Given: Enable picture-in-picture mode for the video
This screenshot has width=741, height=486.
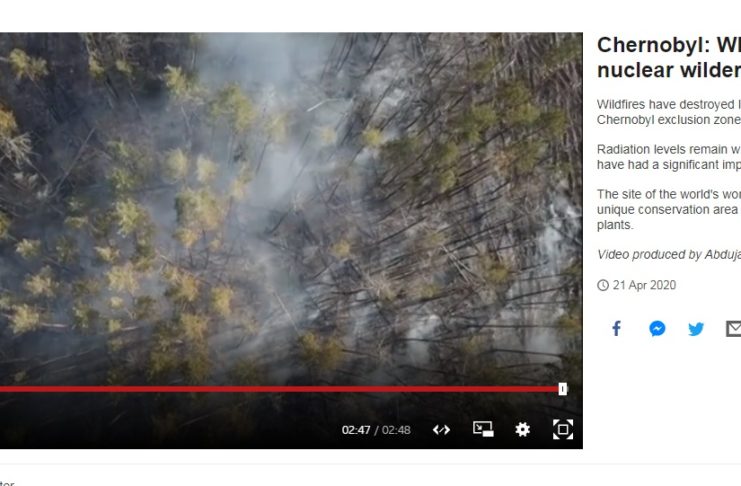Looking at the screenshot, I should [483, 429].
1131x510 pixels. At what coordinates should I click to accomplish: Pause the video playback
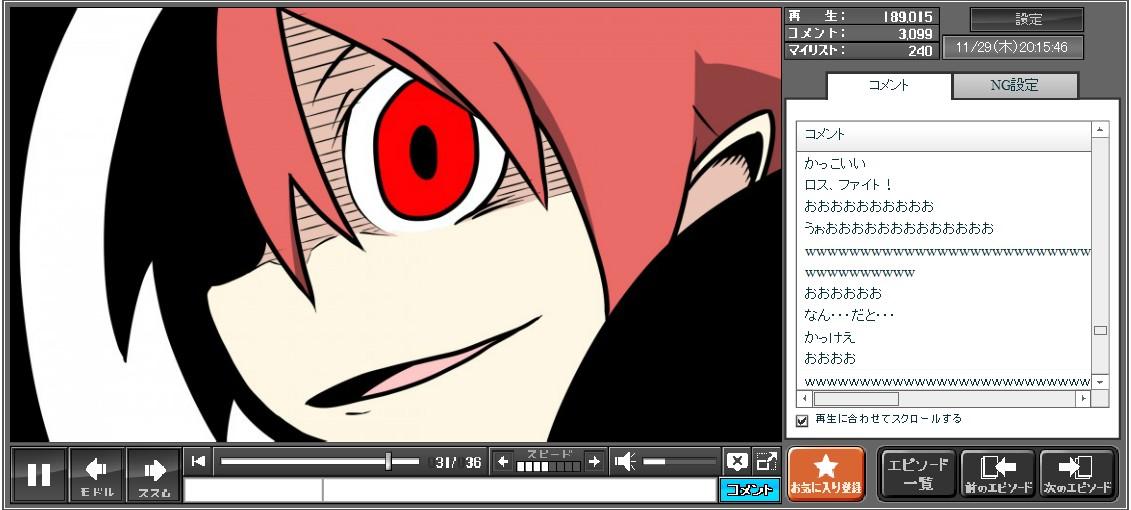(39, 474)
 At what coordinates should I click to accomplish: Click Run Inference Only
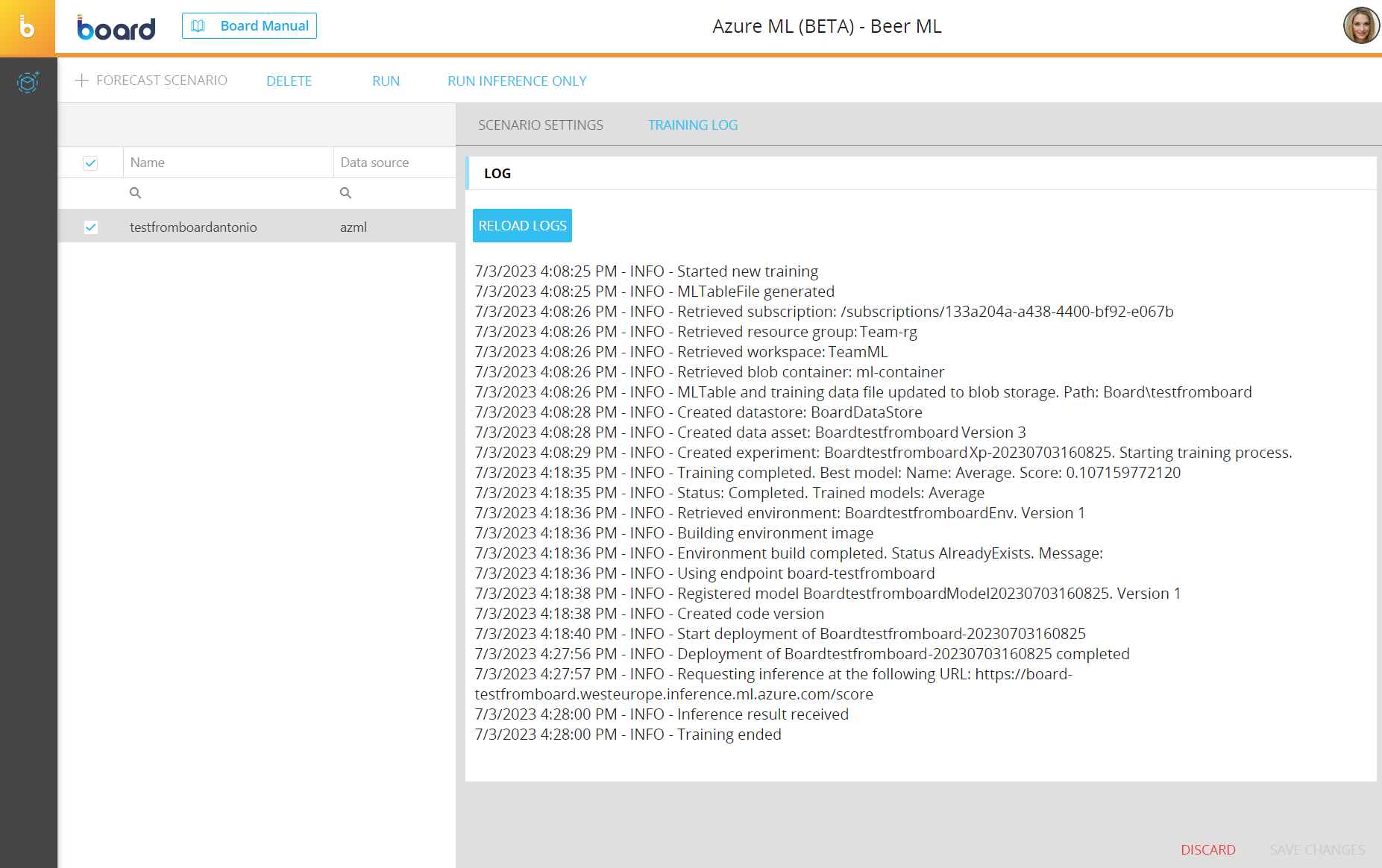pos(517,81)
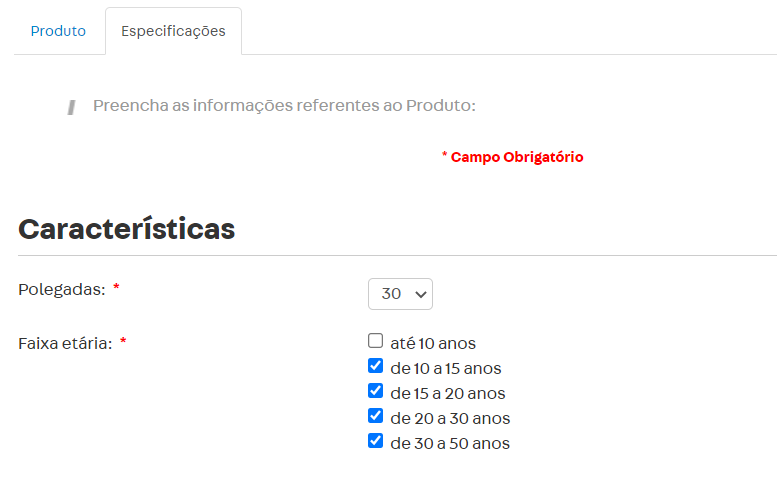Click the Faixa etária field label
The width and height of the screenshot is (777, 478).
click(65, 343)
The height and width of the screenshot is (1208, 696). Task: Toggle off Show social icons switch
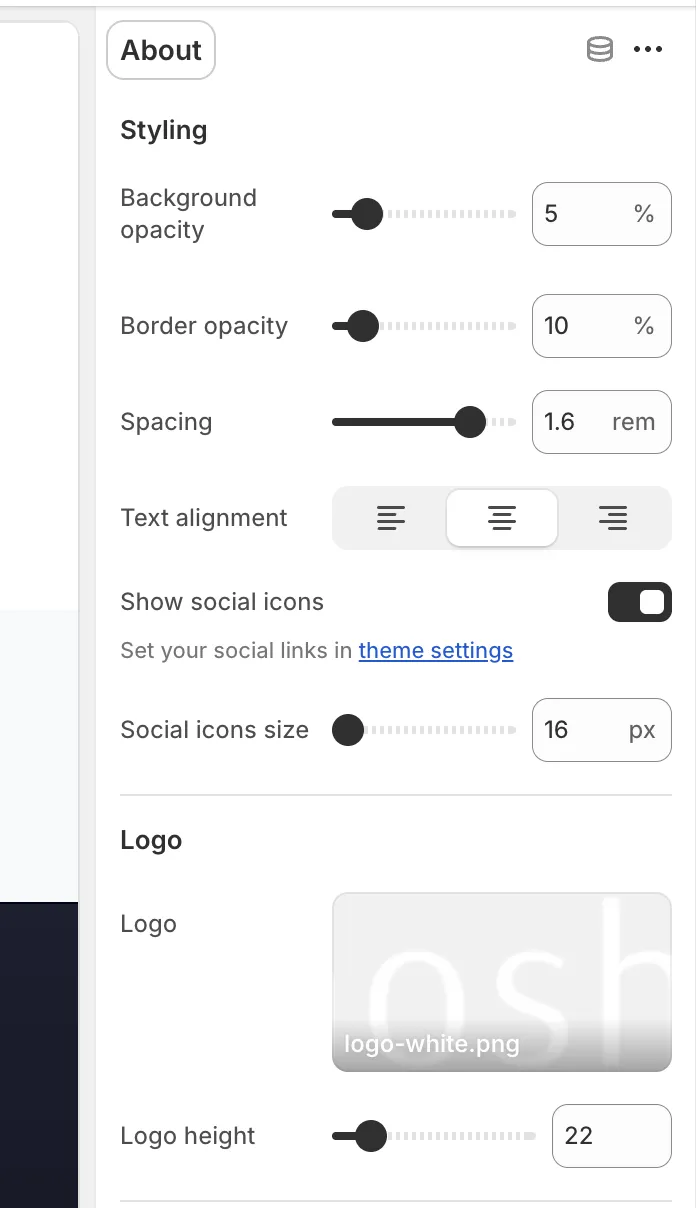pos(640,602)
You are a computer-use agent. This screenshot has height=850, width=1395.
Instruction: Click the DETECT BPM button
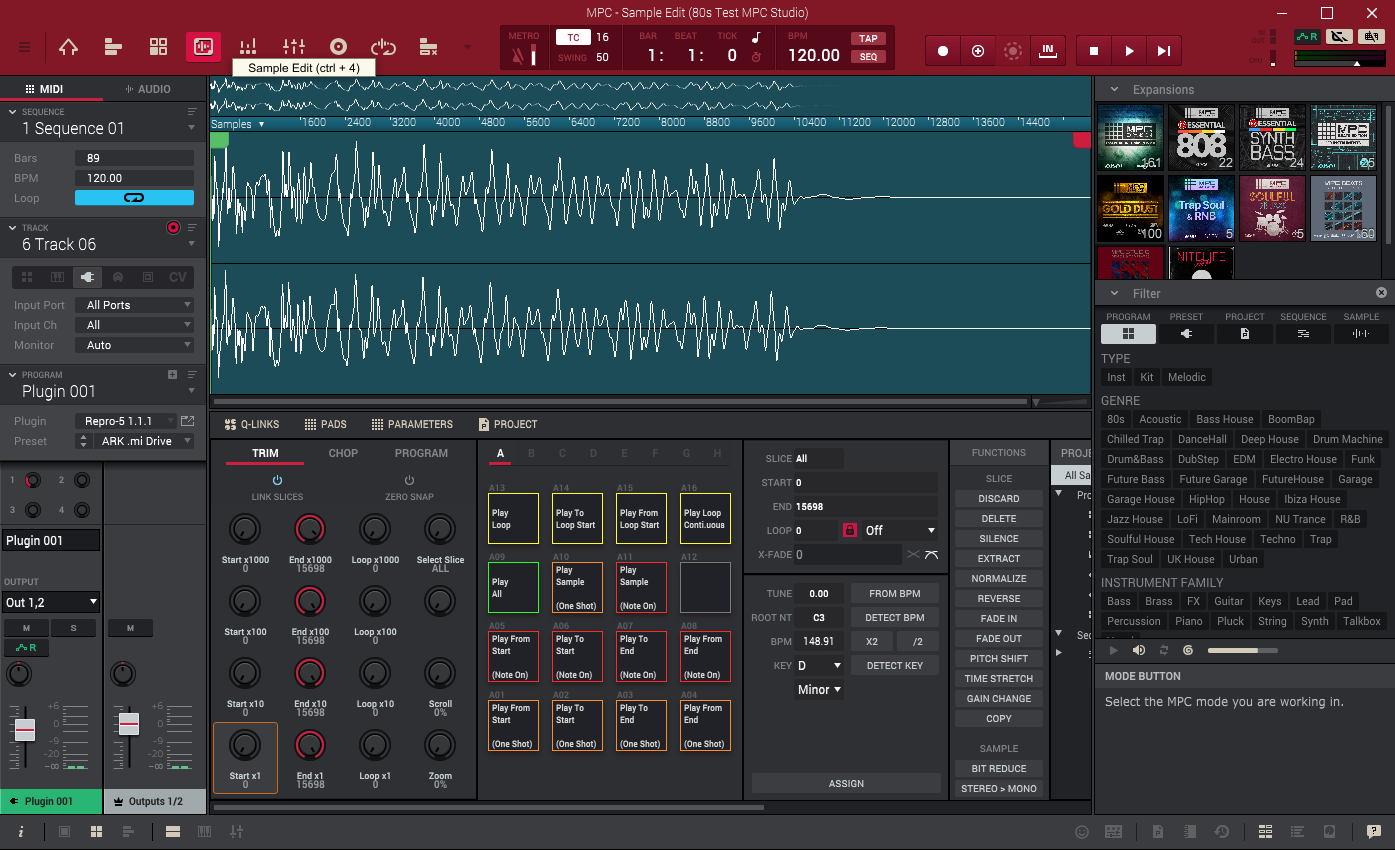tap(894, 617)
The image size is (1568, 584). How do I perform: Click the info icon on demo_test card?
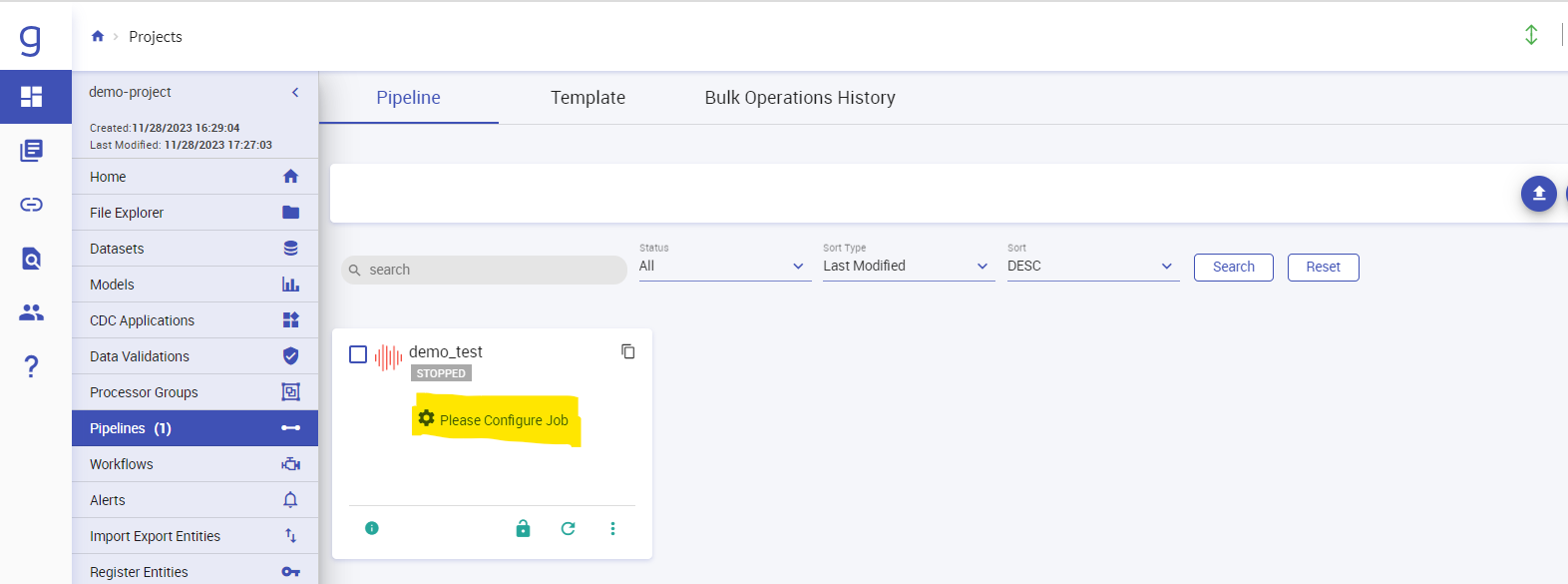372,528
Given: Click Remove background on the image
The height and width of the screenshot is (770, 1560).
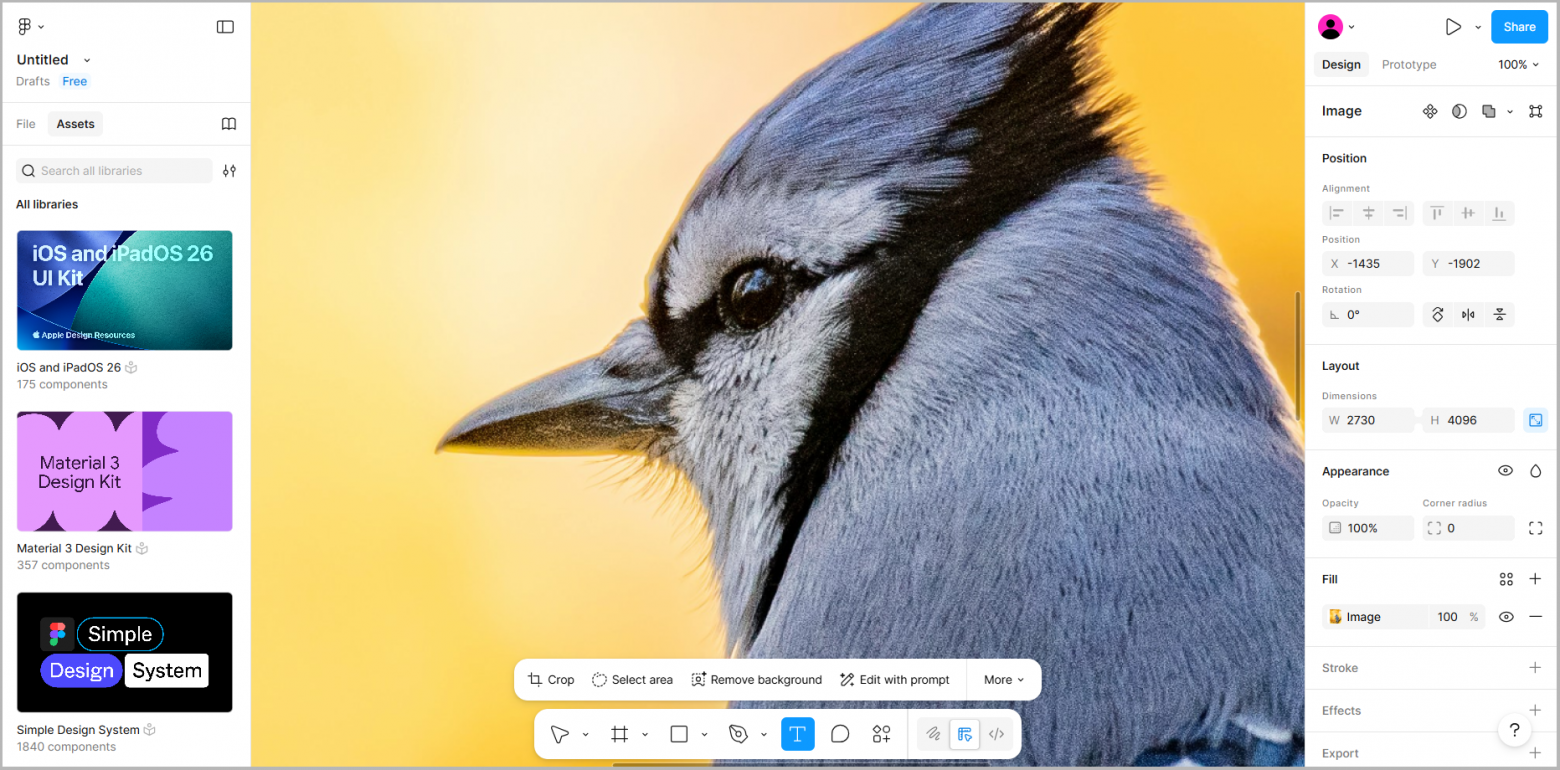Looking at the screenshot, I should coord(757,679).
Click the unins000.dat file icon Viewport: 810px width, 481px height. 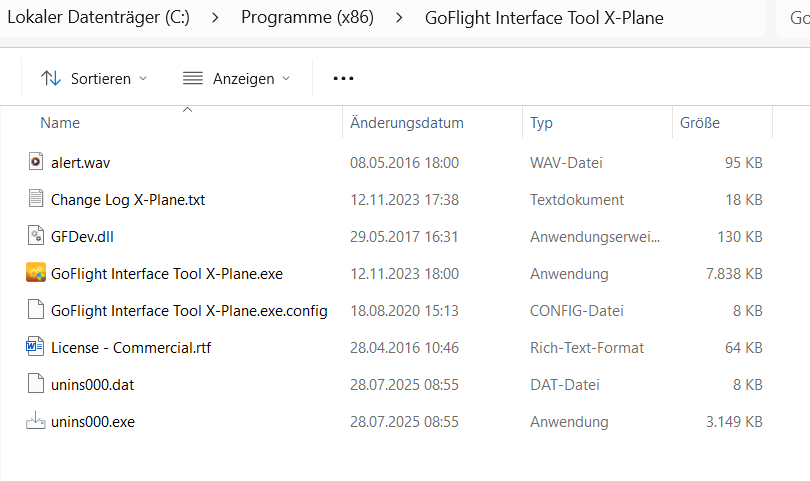[36, 384]
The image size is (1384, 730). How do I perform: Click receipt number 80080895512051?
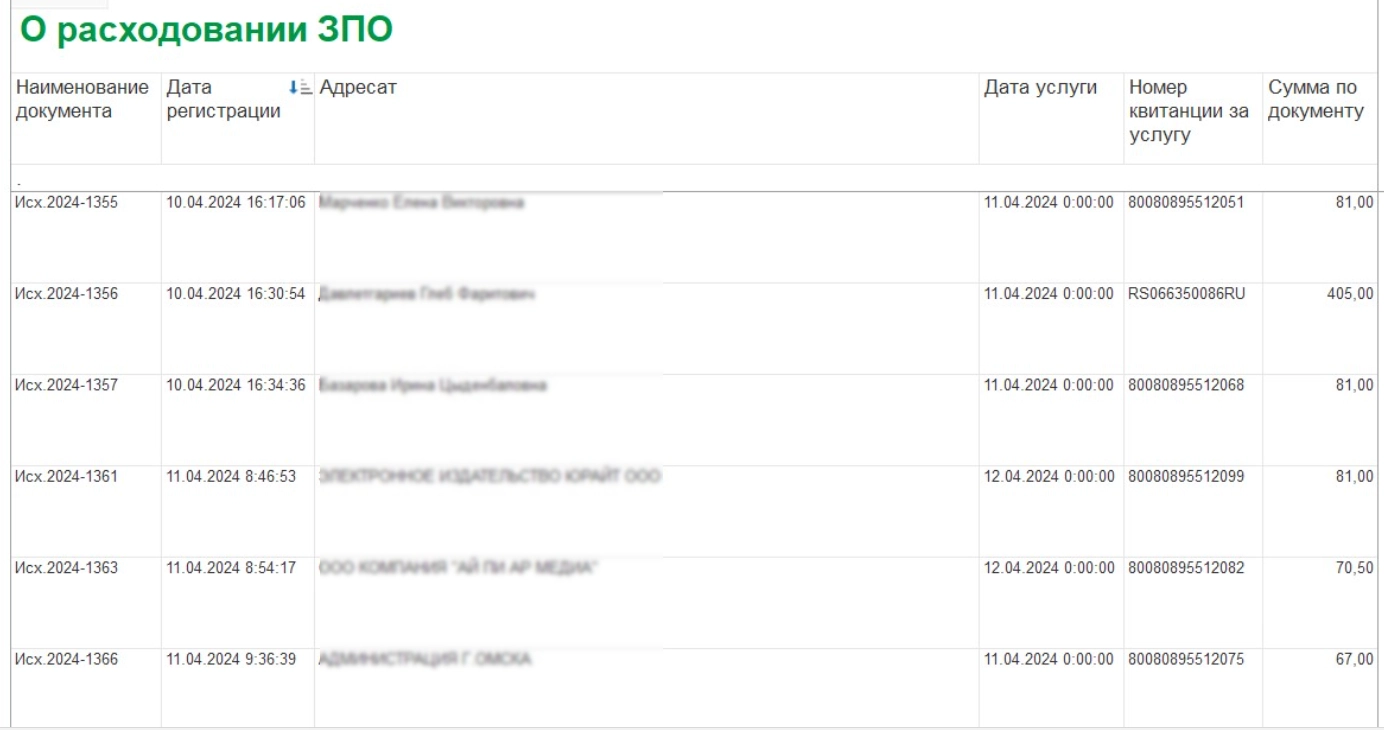pos(1186,203)
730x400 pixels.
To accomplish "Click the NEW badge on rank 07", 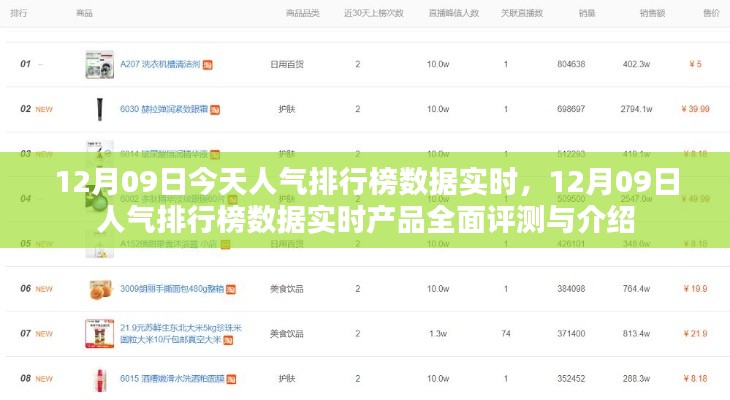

◇ ◇ ◇ ◇ ◇ ◇ ◇

WHAT YOU WILL DO
Which lines of the data include the string "Given"? Find them and copy each one.

SOLVED EXERCISE
Given: Enable picture-in-picture mode for the video
Given: Click Remove background on the image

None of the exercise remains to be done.